To brine or not to brine? That is the question a lot of people ask when planning to cook a turkey or a whole chicken. I am a briner … I firmly believe in seasoning from start to finish with a dish and turkey is no exception. Poultry of any kind is generally very bland so you have to season liberally, starting with a brine not only starts the seasoning process from the beginning it also helps keep the meat extremely moist.
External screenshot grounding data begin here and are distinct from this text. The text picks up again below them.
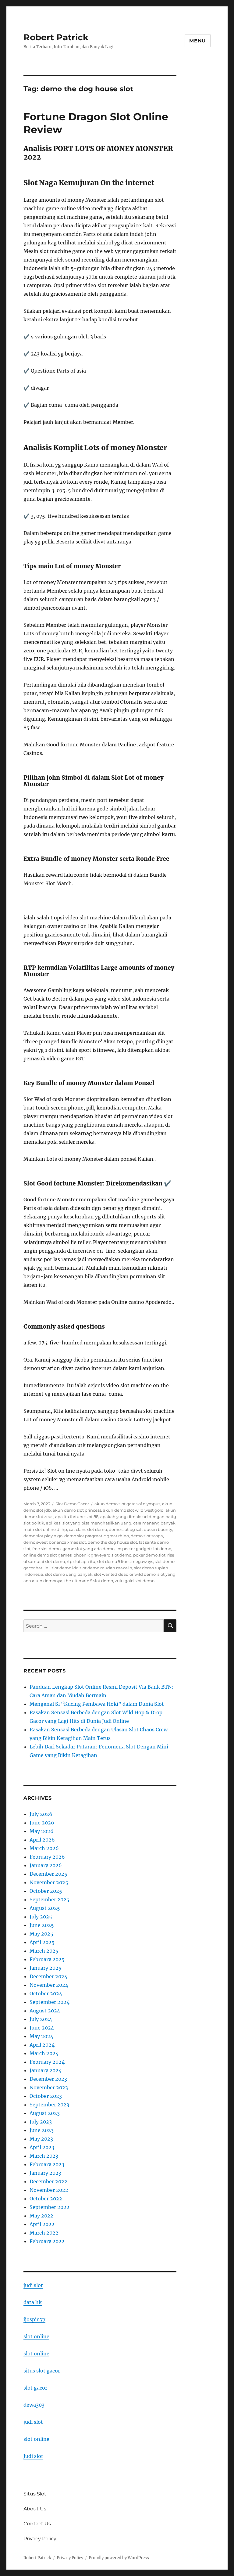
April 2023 (42, 2147)
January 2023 (45, 2173)
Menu (197, 41)
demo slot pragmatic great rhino (96, 1535)
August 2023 (45, 2113)
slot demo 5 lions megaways (125, 1561)
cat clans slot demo (88, 1529)
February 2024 (47, 2062)
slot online (36, 2336)
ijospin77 (34, 2319)
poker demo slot (149, 1555)
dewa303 (33, 2405)
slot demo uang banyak (68, 1574)
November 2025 (49, 1882)
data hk (32, 2302)
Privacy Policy (39, 2539)
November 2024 (49, 1985)
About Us (34, 2509)
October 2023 (46, 2096)
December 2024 (48, 1976)
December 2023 (48, 2079)
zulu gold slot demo (134, 1580)
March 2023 (44, 2156)
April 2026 (42, 1840)
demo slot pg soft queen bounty (140, 1529)
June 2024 (42, 2028)
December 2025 (48, 1874)
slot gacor (35, 2388)
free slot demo (46, 1548)
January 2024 (46, 2070)
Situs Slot (34, 2494)
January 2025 (46, 1968)
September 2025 (49, 1899)
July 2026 (41, 1814)
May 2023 (41, 2139)
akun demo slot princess (77, 1510)
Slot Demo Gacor (72, 1503)
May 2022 (41, 2216)
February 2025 (47, 1959)
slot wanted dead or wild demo (125, 1574)
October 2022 (46, 2198)
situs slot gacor (41, 2371)
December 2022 (48, 2181)
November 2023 (49, 2087)
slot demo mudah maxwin (106, 1567)
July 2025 (41, 1917)
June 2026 (42, 1823)
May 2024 (41, 2036)
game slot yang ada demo (88, 1548)
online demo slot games (47, 1555)
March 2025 (44, 1951)
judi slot (33, 2285)
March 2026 (44, 1848)
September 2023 (49, 2105)
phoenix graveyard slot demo (102, 1555)
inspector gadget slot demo (143, 1548)
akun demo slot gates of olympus (127, 1503)
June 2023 (42, 2130)
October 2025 (46, 1891)
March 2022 (44, 2233)
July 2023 (41, 2122)
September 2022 (49, 2207)
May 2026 (42, 1831)
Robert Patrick (55, 37)
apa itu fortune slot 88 (76, 1516)
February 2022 (47, 2241)
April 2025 (42, 1942)
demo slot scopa (147, 1535)
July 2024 (41, 2019)
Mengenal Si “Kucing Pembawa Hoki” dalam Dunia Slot (97, 1704)
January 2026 (46, 1865)
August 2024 (45, 2011)
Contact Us (37, 2524)
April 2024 (42, 2045)
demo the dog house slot (112, 1542)
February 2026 (47, 1857)
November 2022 (49, 2190)
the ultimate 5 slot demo (88, 1580)
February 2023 (47, 2164)
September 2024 (49, 2002)
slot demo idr (64, 1567)
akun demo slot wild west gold (133, 1510)
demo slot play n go (42, 1535)
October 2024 (46, 1993)
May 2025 (41, 1934)
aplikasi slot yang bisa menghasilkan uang (88, 1523)
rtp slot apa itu (81, 1561)
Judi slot (33, 2456)
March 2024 (44, 2053)
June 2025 (42, 1925)
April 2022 (42, 2224)
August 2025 (45, 1908)
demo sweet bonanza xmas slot (54, 1542)
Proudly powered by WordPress (119, 2557)
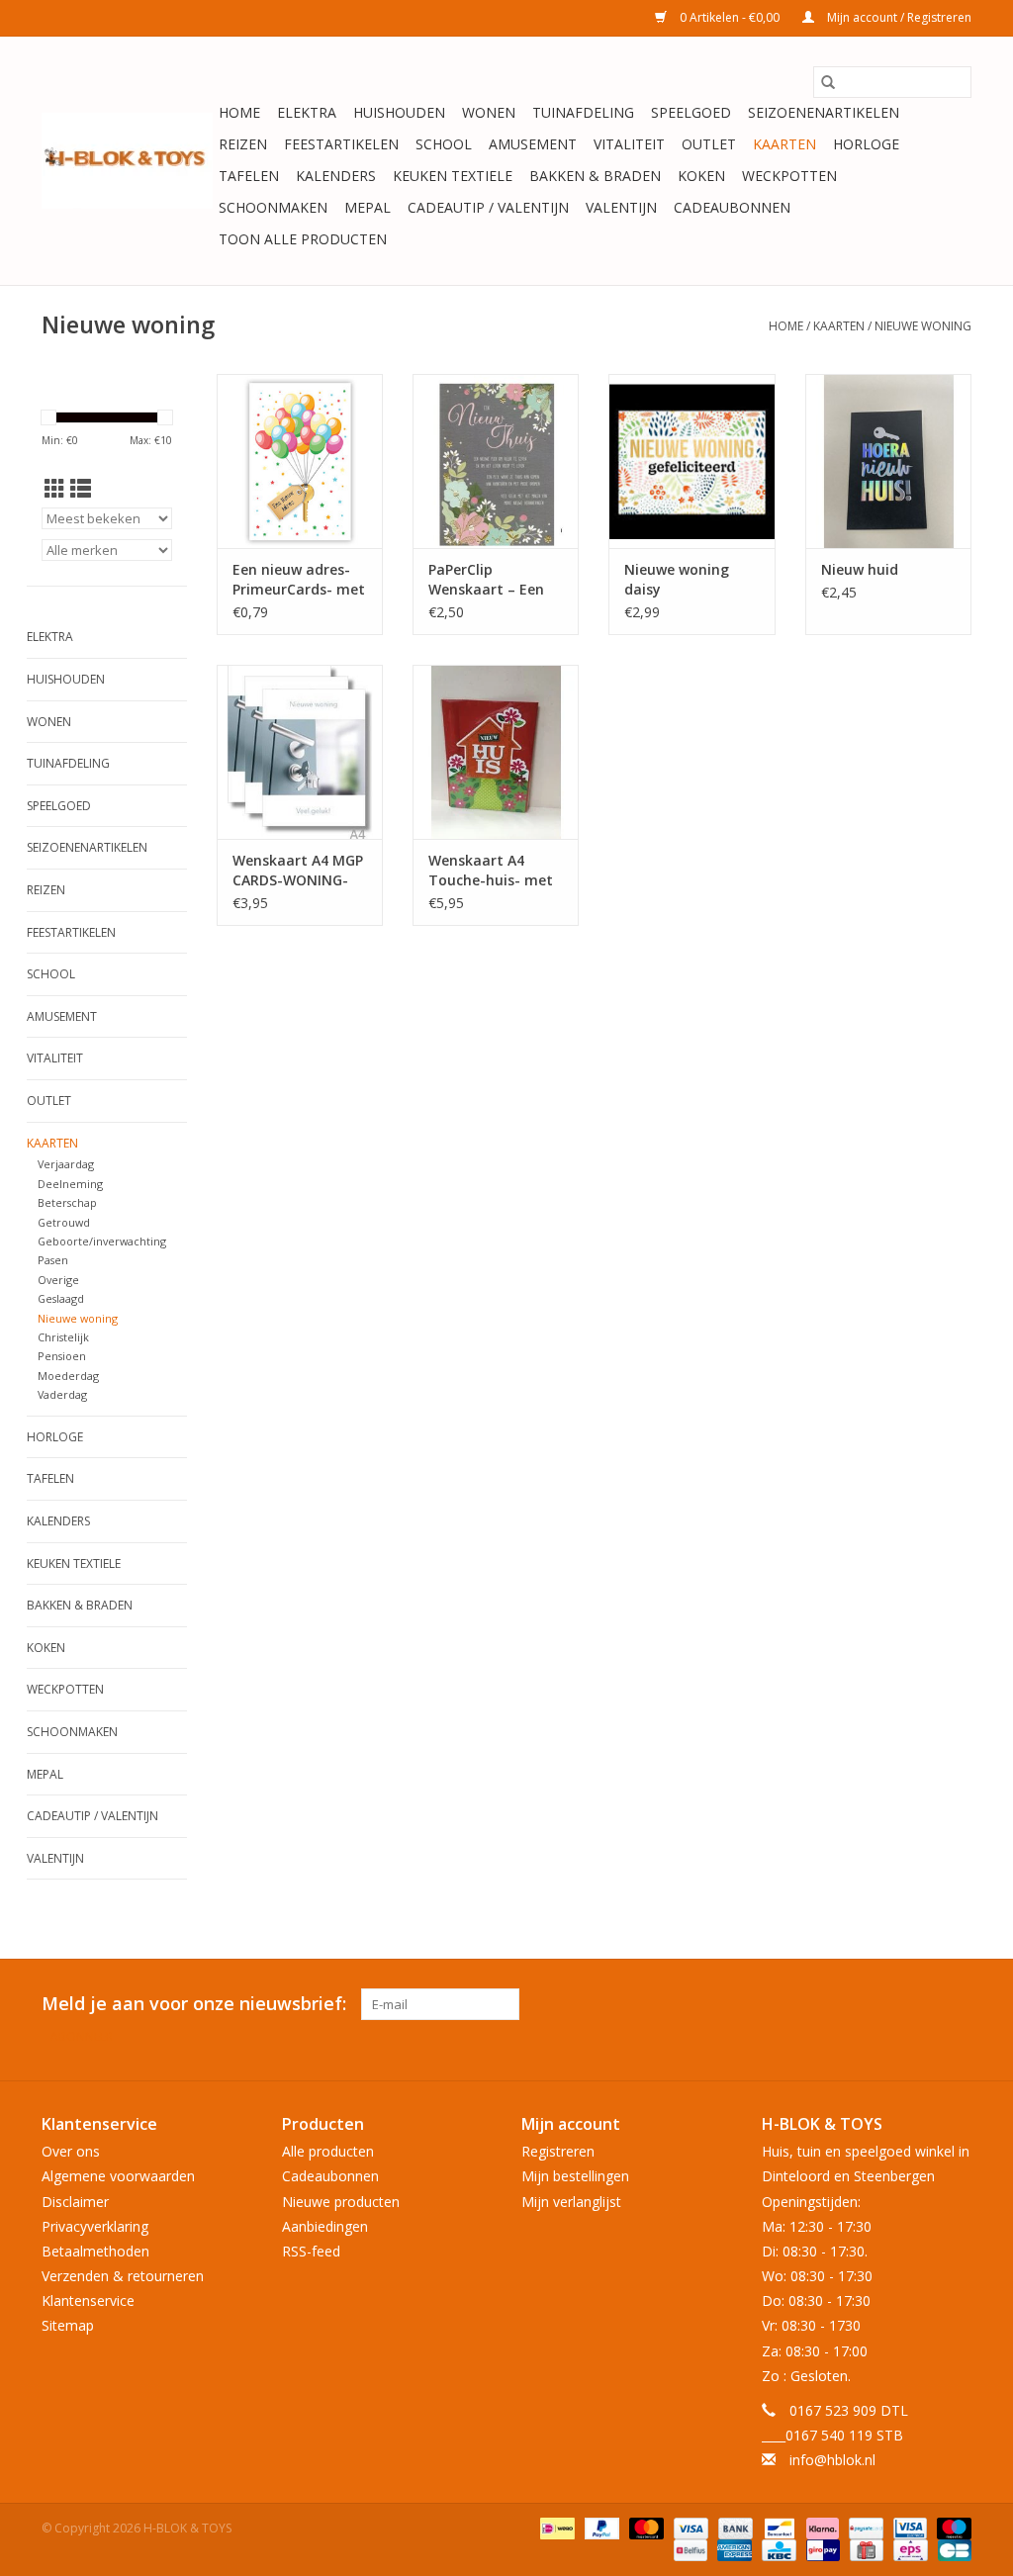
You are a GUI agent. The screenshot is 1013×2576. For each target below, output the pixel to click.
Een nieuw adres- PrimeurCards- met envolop (298, 579)
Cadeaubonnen (732, 207)
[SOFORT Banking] (820, 2527)
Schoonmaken (273, 207)
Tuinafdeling (583, 112)
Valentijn (621, 207)
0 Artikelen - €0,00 (730, 17)
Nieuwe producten (341, 2201)
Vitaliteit (629, 144)
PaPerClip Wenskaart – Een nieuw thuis (486, 579)
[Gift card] (864, 2548)
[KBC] (776, 2548)
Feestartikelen (341, 144)
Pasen (53, 1259)
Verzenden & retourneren (123, 2275)
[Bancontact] (777, 2527)
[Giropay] (821, 2548)
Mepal (367, 207)
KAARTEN (784, 144)
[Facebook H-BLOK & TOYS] (920, 2004)
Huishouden (399, 112)
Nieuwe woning (923, 326)
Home (239, 112)
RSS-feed (311, 2251)
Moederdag (68, 1375)
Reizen (243, 144)
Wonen (488, 112)
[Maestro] (950, 2527)
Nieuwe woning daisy (676, 579)
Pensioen (62, 1355)
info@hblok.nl (832, 2459)
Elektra (306, 112)
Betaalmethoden (95, 2251)
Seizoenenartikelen (823, 112)
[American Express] (732, 2548)
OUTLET (709, 144)
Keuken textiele (452, 175)
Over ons (71, 2151)
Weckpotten (789, 175)
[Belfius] (688, 2548)
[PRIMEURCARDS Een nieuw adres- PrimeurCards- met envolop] (300, 461)
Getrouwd (64, 1222)
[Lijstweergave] (80, 489)
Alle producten (328, 2151)
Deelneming (70, 1183)
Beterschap (67, 1202)
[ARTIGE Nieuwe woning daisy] (691, 461)
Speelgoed (691, 112)
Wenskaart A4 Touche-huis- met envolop (490, 870)
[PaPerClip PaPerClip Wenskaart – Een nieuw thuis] (496, 461)
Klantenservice (88, 2300)
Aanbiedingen (325, 2226)
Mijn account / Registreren (897, 17)
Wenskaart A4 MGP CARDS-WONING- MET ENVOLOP (297, 870)
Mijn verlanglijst (571, 2201)
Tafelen (249, 175)
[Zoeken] (828, 82)
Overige (58, 1279)
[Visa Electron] (908, 2527)
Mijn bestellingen (575, 2175)
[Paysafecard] (863, 2527)
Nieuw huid (859, 569)
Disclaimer (75, 2201)
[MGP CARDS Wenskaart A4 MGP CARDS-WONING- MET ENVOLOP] (300, 752)
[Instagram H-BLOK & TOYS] (955, 2004)
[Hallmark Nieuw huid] (888, 461)
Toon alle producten (303, 239)
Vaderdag (62, 1394)
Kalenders (336, 175)
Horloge (866, 144)
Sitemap (68, 2325)
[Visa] (689, 2527)
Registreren (558, 2151)
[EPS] (908, 2548)
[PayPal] (600, 2527)
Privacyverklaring (95, 2226)
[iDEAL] (555, 2527)
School (443, 144)
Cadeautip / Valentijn (488, 207)
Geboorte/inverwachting (102, 1241)
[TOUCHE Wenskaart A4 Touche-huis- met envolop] (496, 752)
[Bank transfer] (733, 2527)
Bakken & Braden (595, 175)
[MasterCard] (644, 2527)
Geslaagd (61, 1298)
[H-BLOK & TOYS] (127, 161)
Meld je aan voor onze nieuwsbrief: (194, 2003)
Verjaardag (66, 1163)
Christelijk (63, 1337)
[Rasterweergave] (55, 489)
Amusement (533, 144)
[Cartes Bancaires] (951, 2548)
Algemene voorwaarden (118, 2175)
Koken (701, 175)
Below is the custom recipe I use. It’s based off Ann Burrell’s brine recipe with a few of my own tweaks. Over the years I have gotten a lot of requests for this and a lot of compliments have been given to the final product. I highly recommend giving this a go at least once, you won’t be sorry!
Turkey or Chicken Brine
Author: Bear In The Pantry
Ingredients
- 4 quarts water
- 4 quarts apple cider
- ¾ cup kosher salt
- ¼ cup granulated sugar
- 1-2 tbsp whole peppercorns
- ¾ cup honey
- 1 large onion, diced
- 1 large or 2 small carrots, diced
- 3 ribs celery, diced
- 1 head garlic, cut in ½ equatorially
- 1 orange cut into segments, squeeze juice into pot and throw in peels
- 1 lemon cut into segments, squeeze juice into pot and throw in peels
- ½ bunch fresh rosemary
- ½ bunch fresh sage
- ½ bunch fresh thyme
- 6 bay leaves
- 1 (12 to 14 pound) turkey, or turkey breasts
Instructions
- To brine the turkey: Combine all of the ingredients for the brine in a large stockpot and bring to boil to dissolve the salt and sugar. Let completely cool, add the turkey to a large container or brining bag, pour in the brine, and let it brine in the refrigerator for 2 to 3 days.
- Remove the turkey from the brine the night before you are going to prepare the bird, pat it dry with paper towels, and place on a baking sheet to go back in the refrigerator overnight. This allows moisture to evaporate from the skin helping guarantee crispy skin.